Brief 1
In the soap boxes thread, what happened to the white boxes that adillenal used for a luxury soap?

Provided passage
· · · · ·

# Soap Boxes



## VickiLynne (Feb 8, 2008)

How many of you use soap boxes to package your soaps? If so, what are the pros and cons? Also, which do you prefer Kraft or White?

Thanks,

Vicki in NC


----------



## Kalne (Oct 25, 2007)

I don't use them but from a consumer's point of view I'd prefer kraft.


----------



## adillenal (Feb 6, 2009)

I used white ones for a luxury soap and they got oil spots and scuffed up real easy. The kraft ones I have do not do that. I rarely use boxes but I have some just in case.


----------



## NubianSoaps.com (Oct 26, 2007)

I am looking for boxes that don't come glued together, so I can punch cut out a view hole of my own, and stamp the side of the box, that also comes in custom sizes...any of you know anything about this...I do not want to make a templete again and make my own unless I have to. My Please Don't Smoke the Soap needs a new box home with a leaf cut out of it. I may end up having to use the material bags PJ uses. Vicki


----------



## Jenny M (Nov 21, 2009)

· · · · ·

Entries for locating words and elements

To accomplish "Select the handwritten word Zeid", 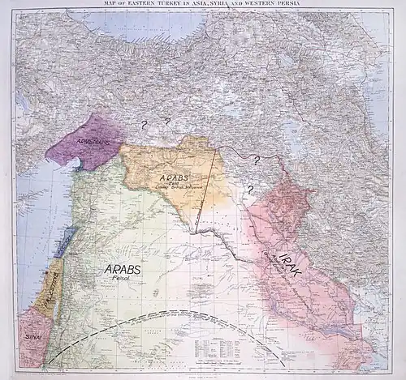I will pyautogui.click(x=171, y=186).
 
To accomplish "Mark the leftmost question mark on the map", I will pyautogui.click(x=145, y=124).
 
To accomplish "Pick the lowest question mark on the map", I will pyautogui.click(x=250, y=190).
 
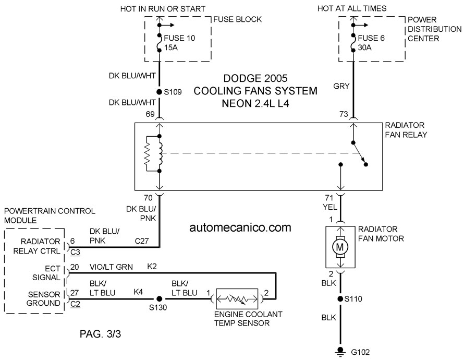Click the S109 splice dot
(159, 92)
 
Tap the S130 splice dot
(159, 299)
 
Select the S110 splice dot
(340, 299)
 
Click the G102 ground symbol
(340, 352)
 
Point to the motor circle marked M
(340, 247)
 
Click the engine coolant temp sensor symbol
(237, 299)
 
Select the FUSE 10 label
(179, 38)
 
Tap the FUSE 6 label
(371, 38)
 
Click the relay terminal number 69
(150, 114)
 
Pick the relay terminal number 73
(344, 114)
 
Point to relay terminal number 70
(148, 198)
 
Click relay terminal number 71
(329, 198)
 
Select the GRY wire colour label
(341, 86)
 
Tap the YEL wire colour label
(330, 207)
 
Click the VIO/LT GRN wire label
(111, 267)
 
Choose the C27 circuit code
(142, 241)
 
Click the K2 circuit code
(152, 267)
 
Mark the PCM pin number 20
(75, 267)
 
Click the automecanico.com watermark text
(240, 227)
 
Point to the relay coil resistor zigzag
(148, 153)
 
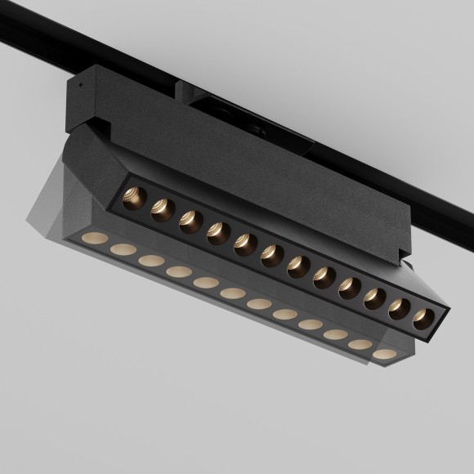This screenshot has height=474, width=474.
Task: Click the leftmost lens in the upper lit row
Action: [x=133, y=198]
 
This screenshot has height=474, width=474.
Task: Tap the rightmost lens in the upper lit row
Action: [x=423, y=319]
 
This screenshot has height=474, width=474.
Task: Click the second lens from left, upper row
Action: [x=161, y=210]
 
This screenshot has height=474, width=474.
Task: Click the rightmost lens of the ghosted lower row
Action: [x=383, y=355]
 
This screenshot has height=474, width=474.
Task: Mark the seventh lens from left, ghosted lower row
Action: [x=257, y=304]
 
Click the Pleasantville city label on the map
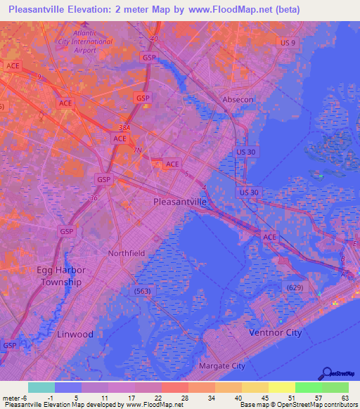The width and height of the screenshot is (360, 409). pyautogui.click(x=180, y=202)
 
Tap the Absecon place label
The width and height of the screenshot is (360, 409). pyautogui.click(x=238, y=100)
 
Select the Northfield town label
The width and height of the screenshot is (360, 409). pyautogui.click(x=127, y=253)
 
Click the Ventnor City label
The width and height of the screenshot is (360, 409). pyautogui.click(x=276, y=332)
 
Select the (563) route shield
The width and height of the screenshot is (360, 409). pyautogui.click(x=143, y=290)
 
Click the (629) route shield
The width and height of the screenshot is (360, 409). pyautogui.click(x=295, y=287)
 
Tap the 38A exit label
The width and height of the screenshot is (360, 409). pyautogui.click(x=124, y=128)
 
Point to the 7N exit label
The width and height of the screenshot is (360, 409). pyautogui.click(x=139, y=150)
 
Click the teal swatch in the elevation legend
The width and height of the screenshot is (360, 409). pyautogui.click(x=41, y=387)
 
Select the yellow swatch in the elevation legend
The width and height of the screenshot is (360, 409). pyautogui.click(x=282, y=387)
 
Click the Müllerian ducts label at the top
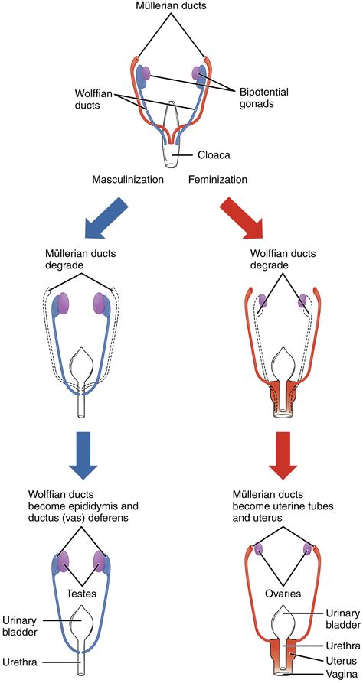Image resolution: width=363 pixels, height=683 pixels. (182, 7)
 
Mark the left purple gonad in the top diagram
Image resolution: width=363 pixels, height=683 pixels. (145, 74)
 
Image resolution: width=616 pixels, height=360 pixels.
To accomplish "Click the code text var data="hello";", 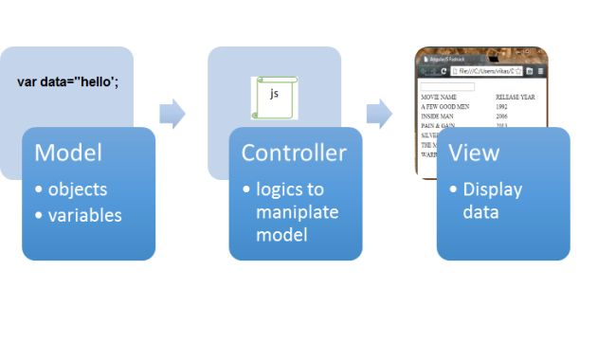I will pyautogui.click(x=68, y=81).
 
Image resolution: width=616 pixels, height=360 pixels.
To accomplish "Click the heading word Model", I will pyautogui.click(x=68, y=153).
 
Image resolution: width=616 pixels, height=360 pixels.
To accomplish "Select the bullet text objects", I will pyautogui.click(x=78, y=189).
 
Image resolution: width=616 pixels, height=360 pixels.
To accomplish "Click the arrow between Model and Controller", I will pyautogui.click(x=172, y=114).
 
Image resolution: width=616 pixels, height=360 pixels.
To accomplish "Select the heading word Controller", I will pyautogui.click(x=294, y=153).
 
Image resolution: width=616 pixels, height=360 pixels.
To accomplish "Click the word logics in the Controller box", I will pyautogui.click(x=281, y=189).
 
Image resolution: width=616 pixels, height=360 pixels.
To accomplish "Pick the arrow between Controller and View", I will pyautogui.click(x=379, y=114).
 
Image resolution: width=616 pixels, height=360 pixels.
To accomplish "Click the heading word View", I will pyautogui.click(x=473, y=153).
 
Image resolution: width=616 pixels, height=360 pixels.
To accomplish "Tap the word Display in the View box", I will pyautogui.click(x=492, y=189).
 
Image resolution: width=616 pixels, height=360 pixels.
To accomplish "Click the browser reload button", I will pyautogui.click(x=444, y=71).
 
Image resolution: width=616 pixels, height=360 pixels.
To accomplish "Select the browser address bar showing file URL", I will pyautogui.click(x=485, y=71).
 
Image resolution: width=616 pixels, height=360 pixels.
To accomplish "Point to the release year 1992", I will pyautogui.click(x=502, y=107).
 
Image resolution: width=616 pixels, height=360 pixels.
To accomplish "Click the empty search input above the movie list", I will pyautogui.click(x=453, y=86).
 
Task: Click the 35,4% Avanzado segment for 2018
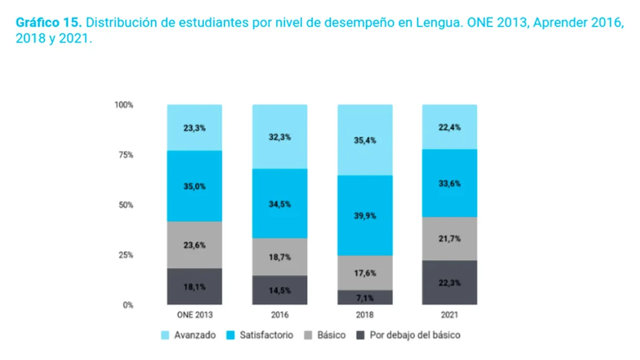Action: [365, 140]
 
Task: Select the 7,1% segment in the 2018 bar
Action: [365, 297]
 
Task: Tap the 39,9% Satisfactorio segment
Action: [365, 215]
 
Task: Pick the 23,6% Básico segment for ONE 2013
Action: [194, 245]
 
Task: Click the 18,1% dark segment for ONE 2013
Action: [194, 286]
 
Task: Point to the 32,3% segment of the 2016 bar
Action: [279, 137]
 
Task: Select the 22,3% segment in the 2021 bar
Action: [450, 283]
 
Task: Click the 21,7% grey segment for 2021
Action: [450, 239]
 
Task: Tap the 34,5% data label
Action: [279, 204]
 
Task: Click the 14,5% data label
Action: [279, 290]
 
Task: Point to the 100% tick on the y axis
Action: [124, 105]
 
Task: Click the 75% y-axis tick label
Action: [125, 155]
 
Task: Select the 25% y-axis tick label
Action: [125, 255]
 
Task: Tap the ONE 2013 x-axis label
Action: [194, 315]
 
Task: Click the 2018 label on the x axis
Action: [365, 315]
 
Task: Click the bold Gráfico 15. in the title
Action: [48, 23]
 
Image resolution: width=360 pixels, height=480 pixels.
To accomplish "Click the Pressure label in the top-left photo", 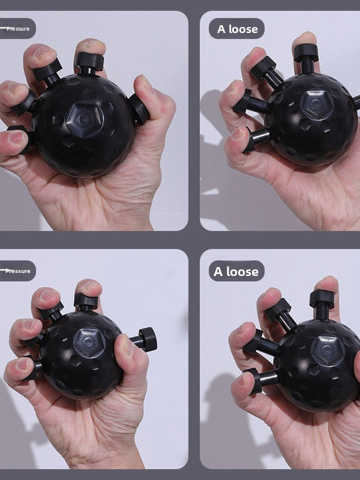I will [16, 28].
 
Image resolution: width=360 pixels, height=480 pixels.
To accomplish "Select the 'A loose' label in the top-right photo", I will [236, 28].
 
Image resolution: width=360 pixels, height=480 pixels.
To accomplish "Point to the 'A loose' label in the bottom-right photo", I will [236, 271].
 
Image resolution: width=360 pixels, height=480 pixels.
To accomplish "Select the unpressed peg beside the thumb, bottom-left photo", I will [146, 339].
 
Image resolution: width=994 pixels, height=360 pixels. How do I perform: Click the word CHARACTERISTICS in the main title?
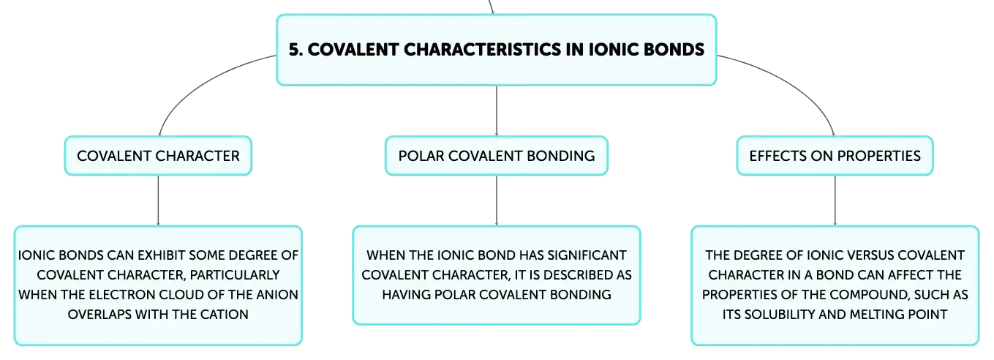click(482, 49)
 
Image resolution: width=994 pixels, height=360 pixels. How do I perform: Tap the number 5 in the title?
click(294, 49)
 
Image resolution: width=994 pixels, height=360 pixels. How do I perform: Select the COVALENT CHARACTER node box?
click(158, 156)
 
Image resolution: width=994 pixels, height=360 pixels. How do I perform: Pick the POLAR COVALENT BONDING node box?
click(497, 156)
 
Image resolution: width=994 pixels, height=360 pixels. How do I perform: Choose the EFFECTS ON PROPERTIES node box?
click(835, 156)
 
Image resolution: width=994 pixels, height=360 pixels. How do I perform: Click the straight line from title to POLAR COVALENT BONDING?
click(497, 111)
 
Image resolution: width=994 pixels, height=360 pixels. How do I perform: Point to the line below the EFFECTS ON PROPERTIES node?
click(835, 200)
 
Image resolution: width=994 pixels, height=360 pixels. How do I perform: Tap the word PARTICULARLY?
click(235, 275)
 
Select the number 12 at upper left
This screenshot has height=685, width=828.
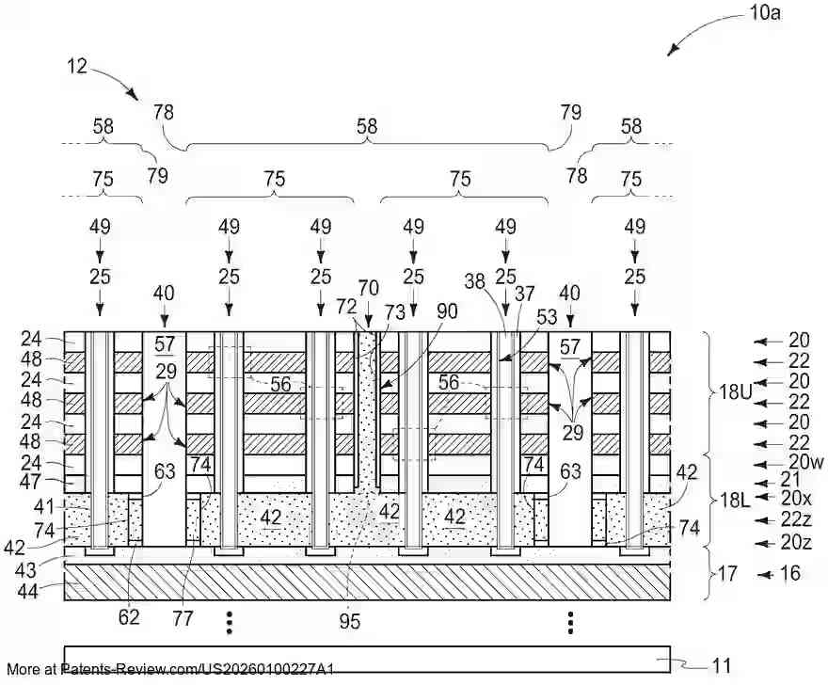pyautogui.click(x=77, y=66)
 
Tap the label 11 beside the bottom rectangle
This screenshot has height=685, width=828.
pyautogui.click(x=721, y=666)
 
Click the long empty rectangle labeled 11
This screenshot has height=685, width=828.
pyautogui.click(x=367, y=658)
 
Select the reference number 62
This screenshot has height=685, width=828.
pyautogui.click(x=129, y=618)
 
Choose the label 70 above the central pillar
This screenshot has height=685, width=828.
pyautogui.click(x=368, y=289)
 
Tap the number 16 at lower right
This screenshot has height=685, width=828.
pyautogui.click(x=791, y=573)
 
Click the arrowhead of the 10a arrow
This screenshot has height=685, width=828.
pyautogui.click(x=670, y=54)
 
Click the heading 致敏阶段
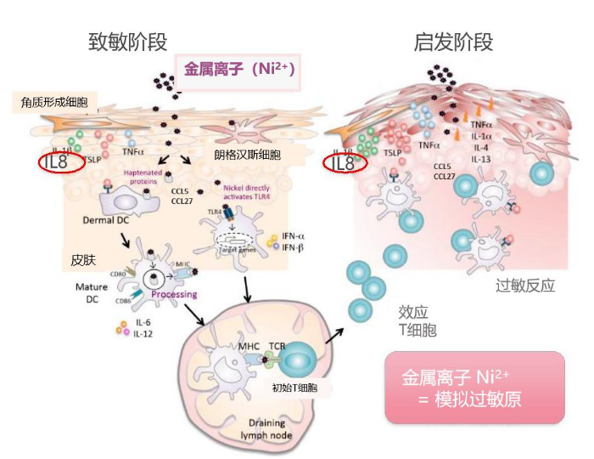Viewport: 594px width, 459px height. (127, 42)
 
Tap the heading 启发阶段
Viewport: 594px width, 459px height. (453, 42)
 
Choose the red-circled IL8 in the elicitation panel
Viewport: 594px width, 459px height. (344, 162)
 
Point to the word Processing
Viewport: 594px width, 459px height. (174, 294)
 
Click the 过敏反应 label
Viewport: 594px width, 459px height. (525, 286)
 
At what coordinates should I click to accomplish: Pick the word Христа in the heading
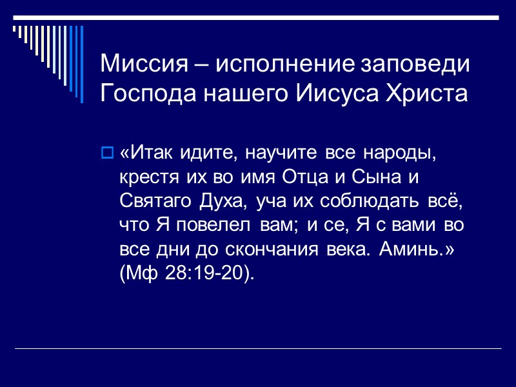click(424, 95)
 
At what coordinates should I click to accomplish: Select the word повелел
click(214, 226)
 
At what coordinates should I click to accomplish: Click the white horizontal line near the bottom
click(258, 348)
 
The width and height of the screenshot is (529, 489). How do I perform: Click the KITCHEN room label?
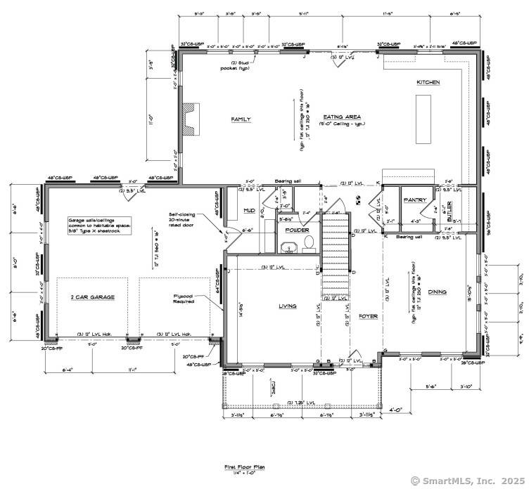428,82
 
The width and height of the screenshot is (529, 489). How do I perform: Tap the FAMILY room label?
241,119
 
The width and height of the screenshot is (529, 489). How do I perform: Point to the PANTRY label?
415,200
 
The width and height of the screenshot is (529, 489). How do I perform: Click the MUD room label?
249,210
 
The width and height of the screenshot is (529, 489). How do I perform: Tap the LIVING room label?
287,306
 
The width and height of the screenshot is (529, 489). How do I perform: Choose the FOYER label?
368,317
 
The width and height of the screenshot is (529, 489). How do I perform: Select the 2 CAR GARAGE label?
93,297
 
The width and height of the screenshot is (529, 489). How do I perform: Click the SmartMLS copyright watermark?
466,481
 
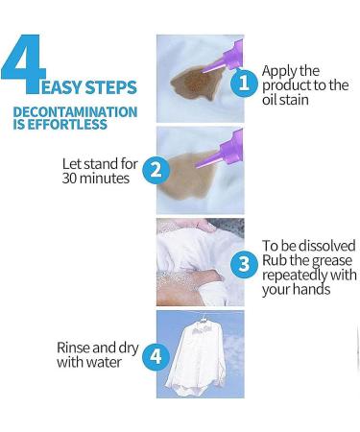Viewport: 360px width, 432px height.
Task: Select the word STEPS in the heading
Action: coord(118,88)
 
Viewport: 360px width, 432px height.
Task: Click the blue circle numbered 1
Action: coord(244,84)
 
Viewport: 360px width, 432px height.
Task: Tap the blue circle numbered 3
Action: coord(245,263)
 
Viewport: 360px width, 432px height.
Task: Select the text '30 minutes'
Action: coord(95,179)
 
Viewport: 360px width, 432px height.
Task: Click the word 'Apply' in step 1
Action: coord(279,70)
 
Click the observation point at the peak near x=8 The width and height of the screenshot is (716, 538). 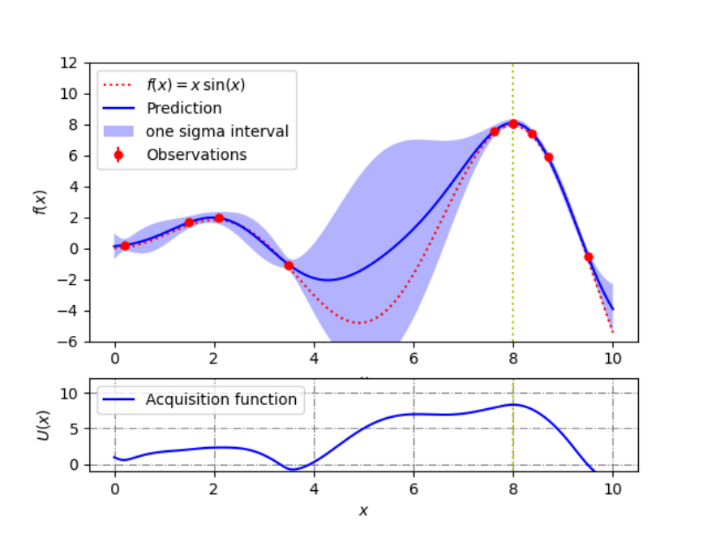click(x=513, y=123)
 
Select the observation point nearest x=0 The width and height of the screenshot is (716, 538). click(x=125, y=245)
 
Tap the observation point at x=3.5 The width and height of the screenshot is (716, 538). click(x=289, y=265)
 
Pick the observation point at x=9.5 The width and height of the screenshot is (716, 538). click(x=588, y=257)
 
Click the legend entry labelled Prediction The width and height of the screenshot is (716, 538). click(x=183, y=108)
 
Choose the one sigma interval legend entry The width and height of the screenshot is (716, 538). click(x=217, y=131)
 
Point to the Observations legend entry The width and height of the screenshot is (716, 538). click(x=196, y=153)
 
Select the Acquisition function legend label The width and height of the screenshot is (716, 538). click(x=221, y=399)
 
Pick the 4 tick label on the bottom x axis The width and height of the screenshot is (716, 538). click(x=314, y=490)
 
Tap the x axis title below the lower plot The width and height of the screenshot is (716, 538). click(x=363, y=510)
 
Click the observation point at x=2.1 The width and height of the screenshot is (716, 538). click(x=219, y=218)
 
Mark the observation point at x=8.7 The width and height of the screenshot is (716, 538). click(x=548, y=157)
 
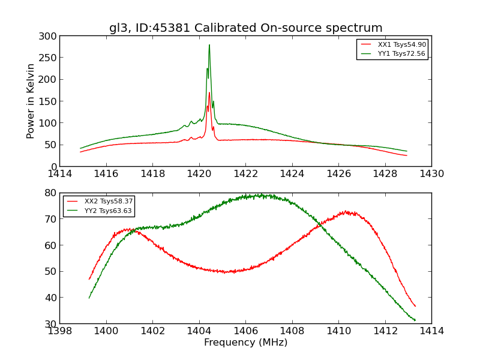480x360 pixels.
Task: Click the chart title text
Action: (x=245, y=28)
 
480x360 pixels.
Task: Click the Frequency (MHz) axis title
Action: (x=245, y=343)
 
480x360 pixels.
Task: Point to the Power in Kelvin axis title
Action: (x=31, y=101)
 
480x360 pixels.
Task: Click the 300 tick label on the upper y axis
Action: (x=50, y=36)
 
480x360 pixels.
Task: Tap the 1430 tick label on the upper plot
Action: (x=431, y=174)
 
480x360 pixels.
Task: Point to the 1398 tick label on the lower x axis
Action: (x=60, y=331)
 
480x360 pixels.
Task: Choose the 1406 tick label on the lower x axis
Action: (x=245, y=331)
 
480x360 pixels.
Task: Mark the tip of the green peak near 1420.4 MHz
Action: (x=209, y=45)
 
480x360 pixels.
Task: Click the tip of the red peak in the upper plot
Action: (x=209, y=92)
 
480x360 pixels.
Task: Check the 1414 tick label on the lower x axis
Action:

· · · · ·

Brief 2
Rewrite the entries from the line containing "Task: Select the 7,1% segment in the 2018 bar" down to the line containing "Action: [279, 290]", swapping "segment" for "section" and leaving everything else unchanged.

Problem solution 1
They got oil spots and scuffed up easily.

Problem solution 2
Task: Select the 7,1% section in the 2018 bar
Action: [365, 297]
 
Task: Tap the 39,9% Satisfactorio section
Action: [365, 215]
 
Task: Pick the 23,6% Básico section for ONE 2013
Action: [194, 245]
 
Task: Click the 18,1% dark section for ONE 2013
Action: [194, 286]
 
Task: Point to the 32,3% section of the 2016 bar
Action: [279, 137]
 
Task: Select the 22,3% section in the 2021 bar
Action: [450, 283]
 
Task: Click the 21,7% grey section for 2021
Action: [450, 239]
 
Task: Tap the 34,5% data label
Action: [279, 204]
 
Task: Click the 14,5% data label
Action: [279, 290]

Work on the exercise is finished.